How bitterly ironic would it be, that the money American parents spent on Chinese toys for their children would someday be used to kill these same kids.
What is it about free market ecoomics that people like you don't get? You sound like a socialist DUer. Total tech jobs now in the US are 17% higher than in 2000 and the current jobs pay more than the jobs lost. Got that?
Why is it that chicken littles like you have always been proven wrong. The US economy for the past fifty years has grown stronger and GDP/head is still at the top of the world. That's after manufacturing jobs went to countries where capital can be used more efficently. Same thing with offshoring.
I'll bet you were humming "America the Beautiful" as you typed your comment.
You'll notice that I didn't demand any kind of protectionism, so that kind of shoots your "anti-freemarket" label to hell. Nor did I demand any state intervention, or ramble on about the workers owning the means of production, so your accusation of socialism is equally vapid. As to chicken little, I only commented on the reality, not some extrapolated prediction. The jobs HAVE gone overseas. Whether they'll continue to or not, and what changes will arise as a result, unlike you and your freemarket clairvoyant fellow travelers, I cannot tell. Nor did I try.
So STFU and sit down.
Nah, whistling the "Hymn to Red October."

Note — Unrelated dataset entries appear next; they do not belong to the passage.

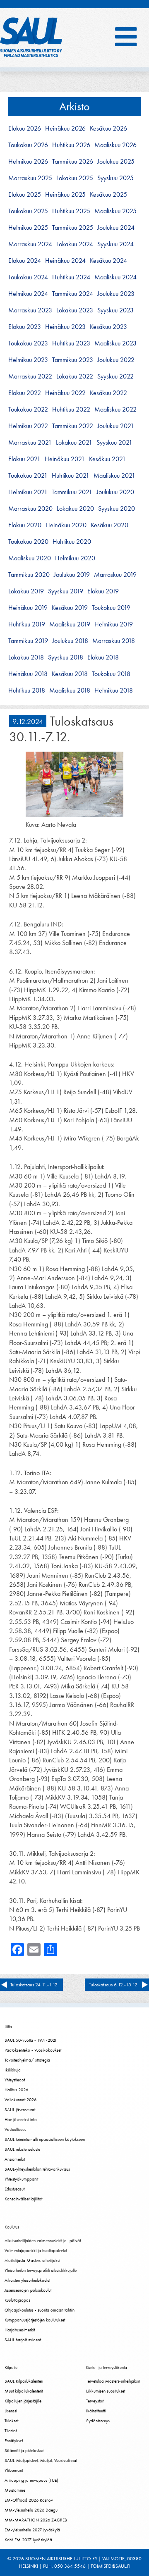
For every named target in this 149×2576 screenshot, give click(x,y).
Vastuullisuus (15, 2129)
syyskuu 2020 (116, 509)
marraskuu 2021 (30, 442)
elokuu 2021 (24, 459)
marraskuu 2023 (30, 310)
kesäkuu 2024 (108, 261)
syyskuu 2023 (115, 310)
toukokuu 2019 (111, 608)
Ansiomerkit (15, 2159)
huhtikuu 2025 (71, 211)
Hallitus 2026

Ok great. So you're in the business of pointing out the obvious. But don't be disingenuous here. Your statement implied that these same families would not be able to feed themselves becuase these jobs are going overseas.
My statement implied that jobs that had been feeding American families were now being given to Indians, presumably to feed Indian families. I'll leave it to others to figure out where the American families now find their dinner.